> _TASK DESCRIPTION_: Beginning with the line containing "The image size is (528, 267).", transcribe every line exactly down to the last one in the records below, and drop the pictures.

DATA TO USE Block Start

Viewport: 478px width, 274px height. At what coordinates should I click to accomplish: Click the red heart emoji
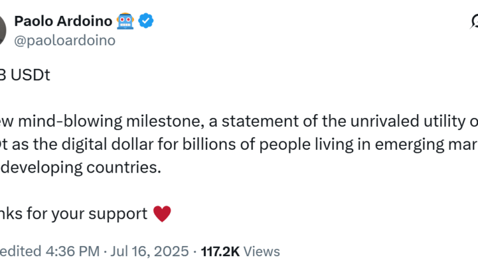[x=163, y=213]
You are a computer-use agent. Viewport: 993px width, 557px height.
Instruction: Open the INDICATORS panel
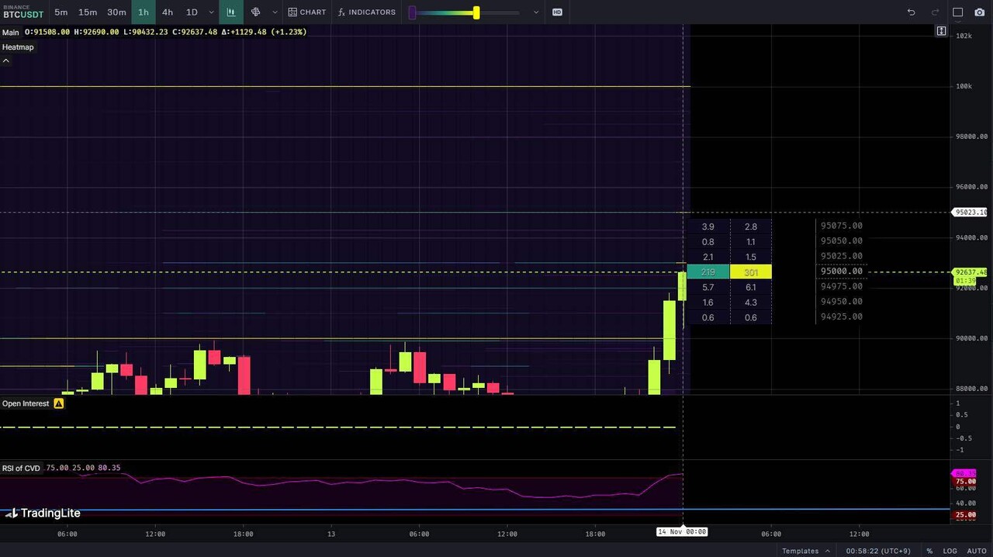(x=367, y=12)
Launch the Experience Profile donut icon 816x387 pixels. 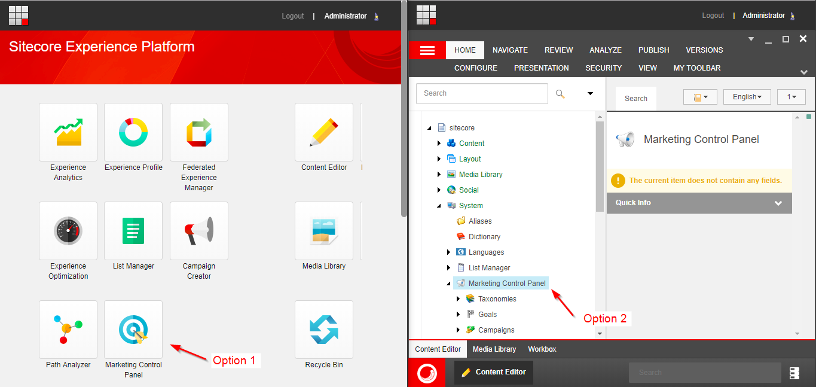coord(133,132)
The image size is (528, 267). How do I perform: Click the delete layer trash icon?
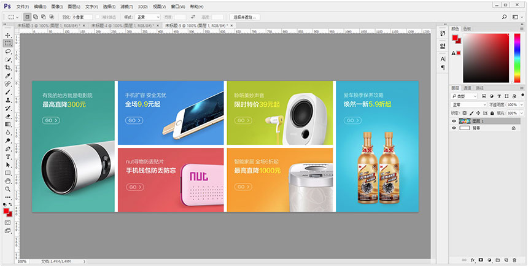point(515,260)
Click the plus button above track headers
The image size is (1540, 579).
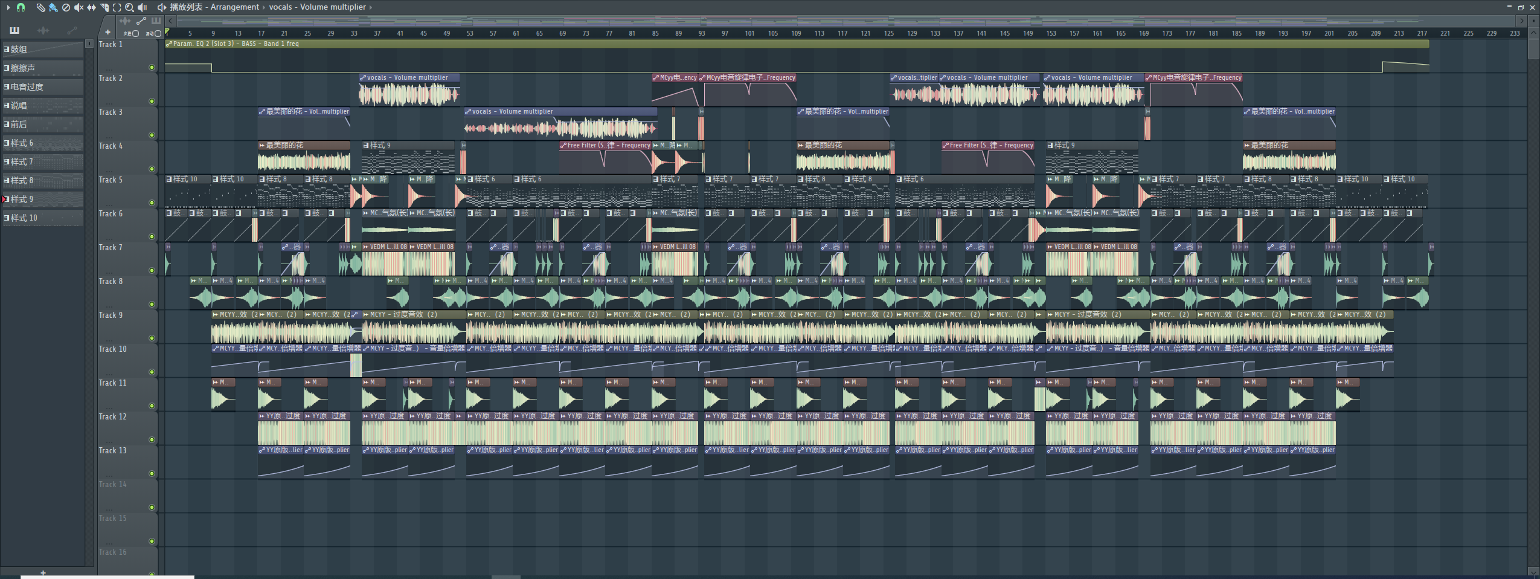[107, 32]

DATA TO USE Block End

> _WRITTEN REPLY_:
The image size is (528, 267). How do I perform: Click the delete layer trash icon?
point(515,260)
Click the plus button above track headers
The image size is (1540, 579).
[107, 32]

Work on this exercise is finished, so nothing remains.